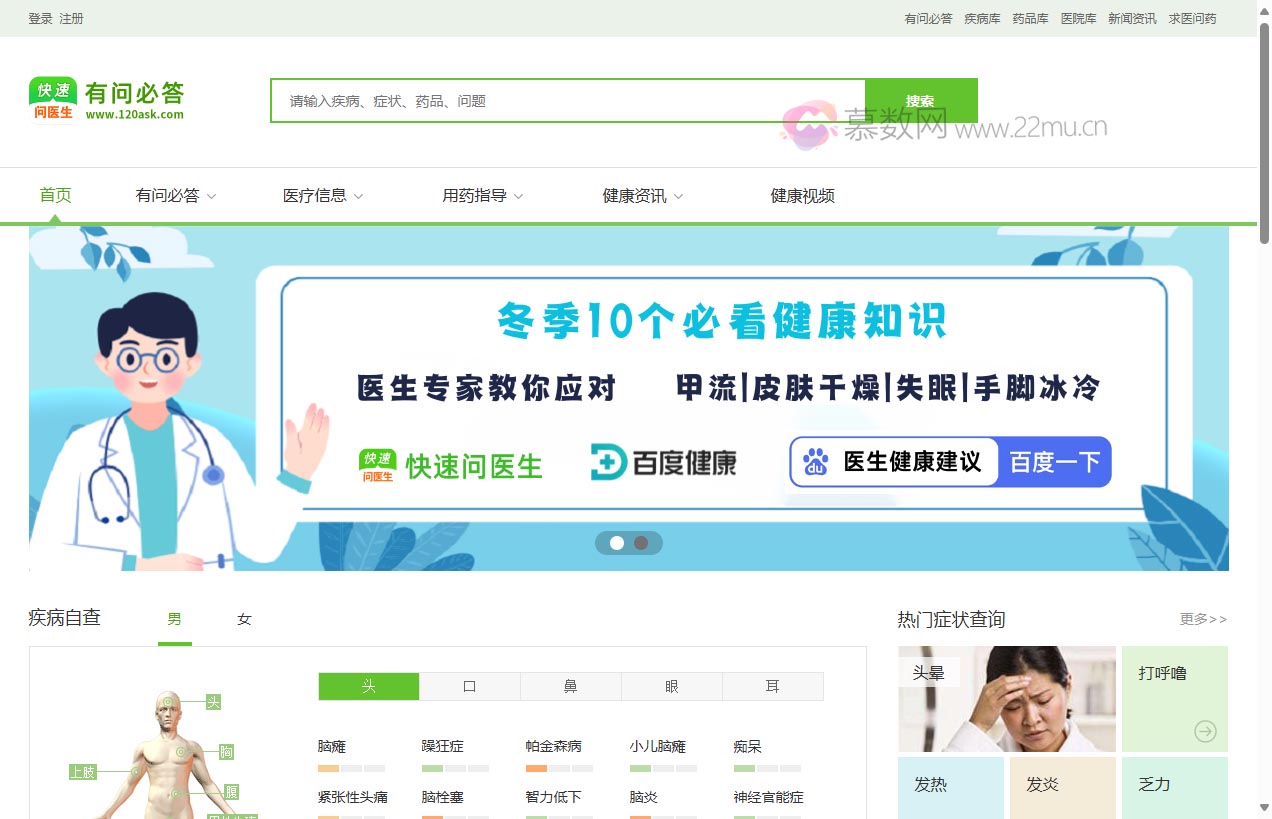Switch to the 女 gender option
The image size is (1272, 819).
[242, 618]
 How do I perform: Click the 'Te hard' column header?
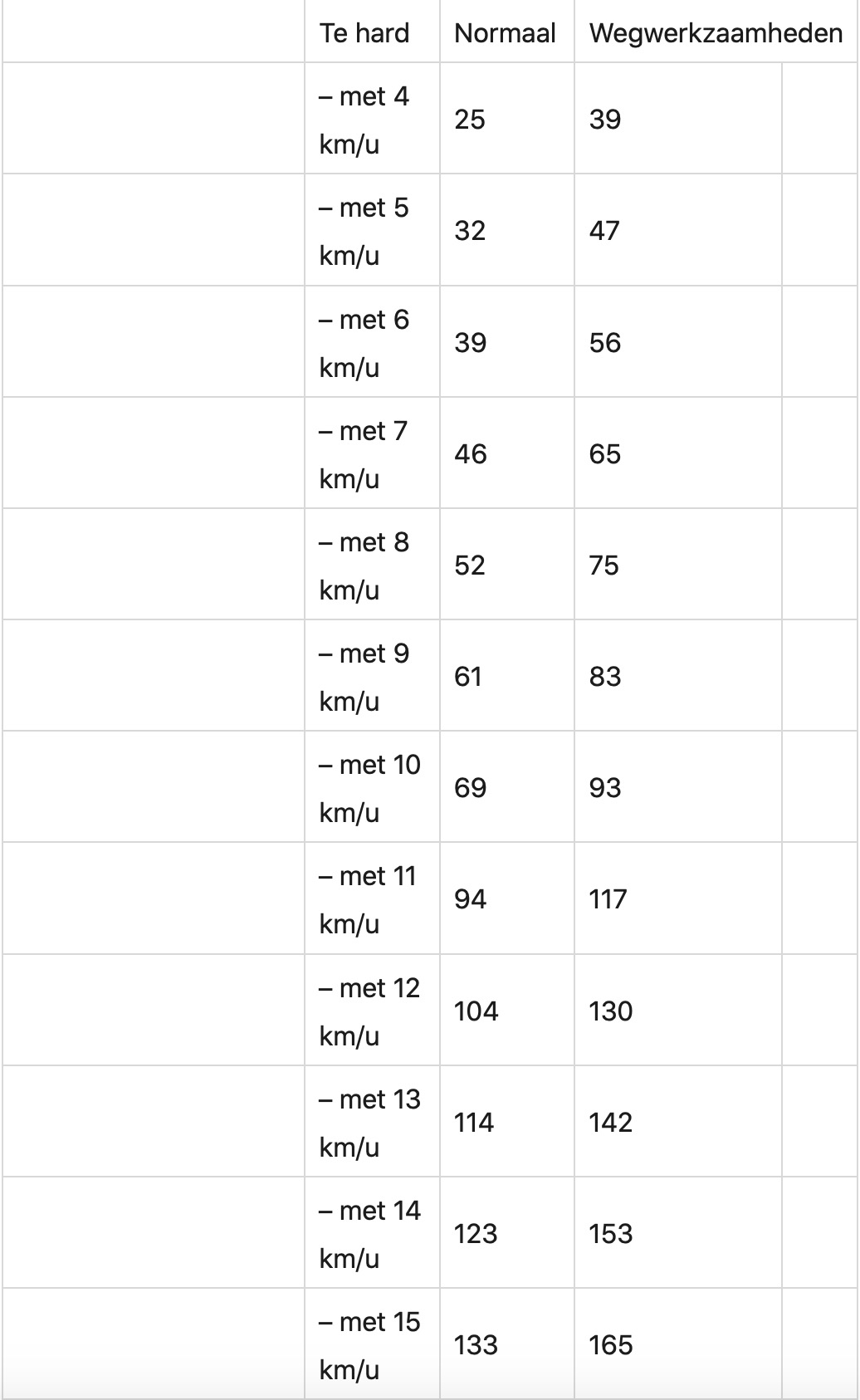point(364,33)
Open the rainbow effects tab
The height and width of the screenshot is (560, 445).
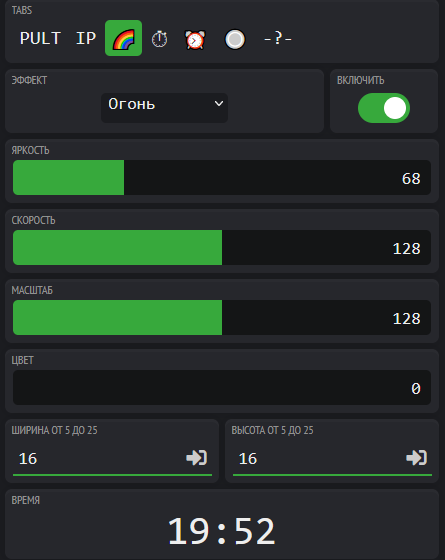click(123, 38)
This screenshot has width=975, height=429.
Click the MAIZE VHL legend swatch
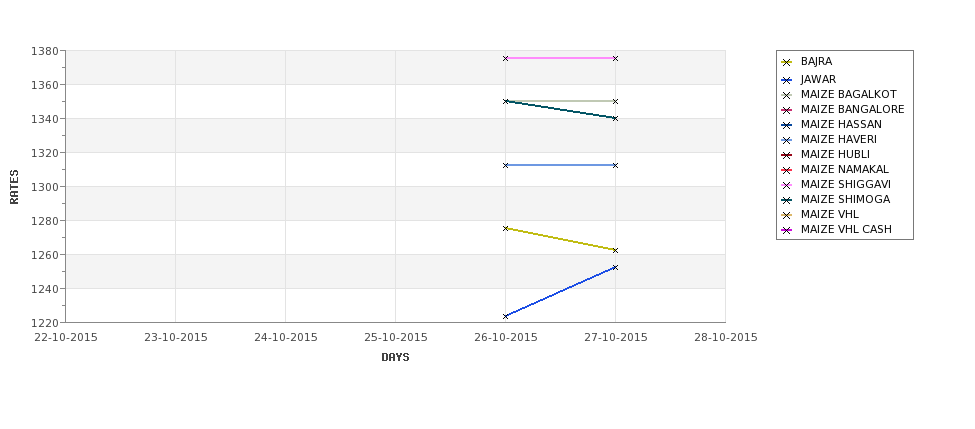[x=787, y=215]
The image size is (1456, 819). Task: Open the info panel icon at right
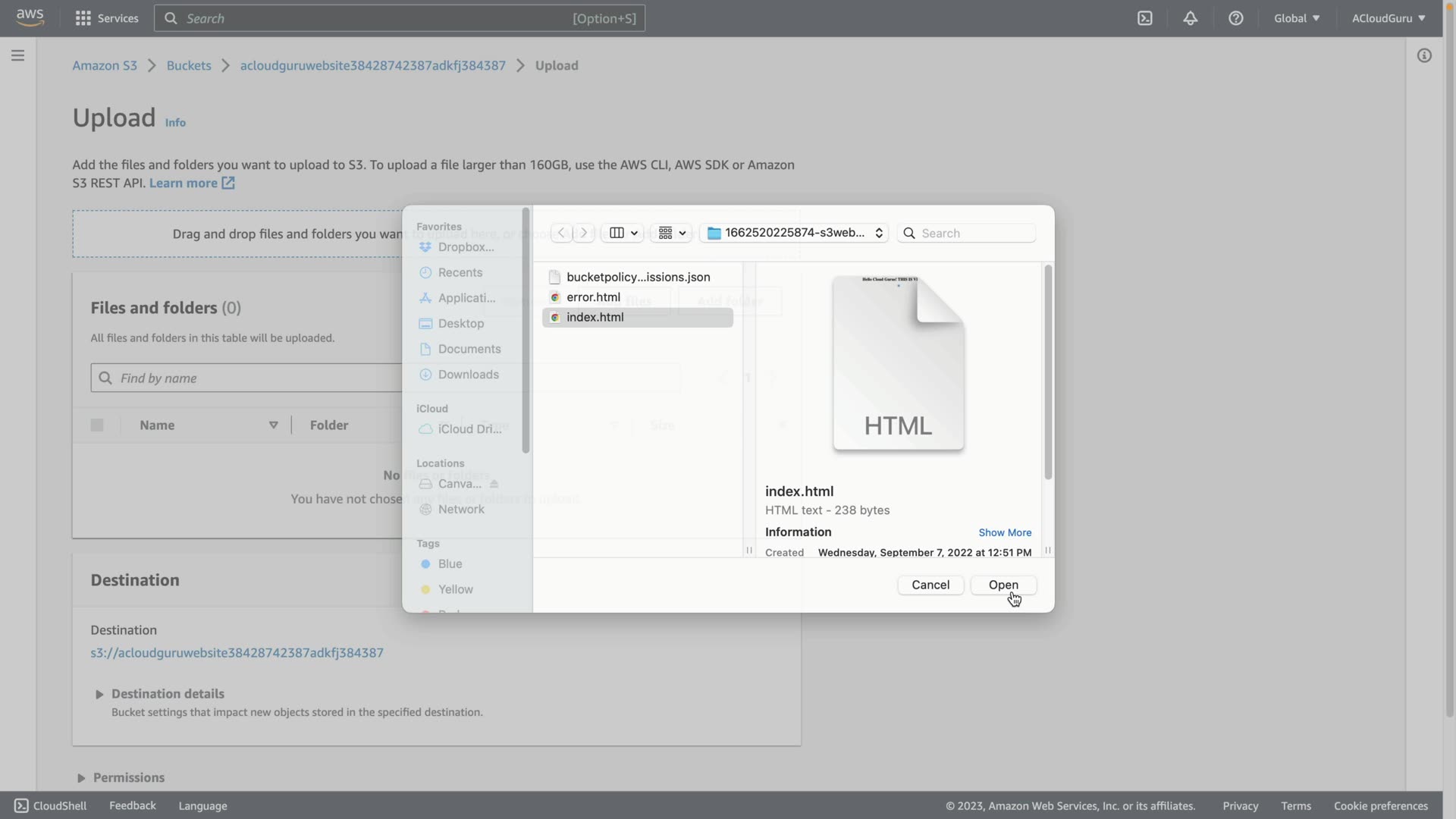pyautogui.click(x=1424, y=55)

- Goal -
Quote all of the records above word for word, omitting the pictures.

- The output -
Switch to the 女 gender option
The image size is (1272, 819).
[242, 618]
 How do I perform: Click the 'Te hard' column header?
point(364,33)
Open the rainbow effects tab
The height and width of the screenshot is (560, 445).
click(123, 38)
This screenshot has width=975, height=429.
Click the MAIZE VHL legend swatch
[x=787, y=215]
The image size is (1456, 819). Task: Open the info panel icon at right
pyautogui.click(x=1424, y=55)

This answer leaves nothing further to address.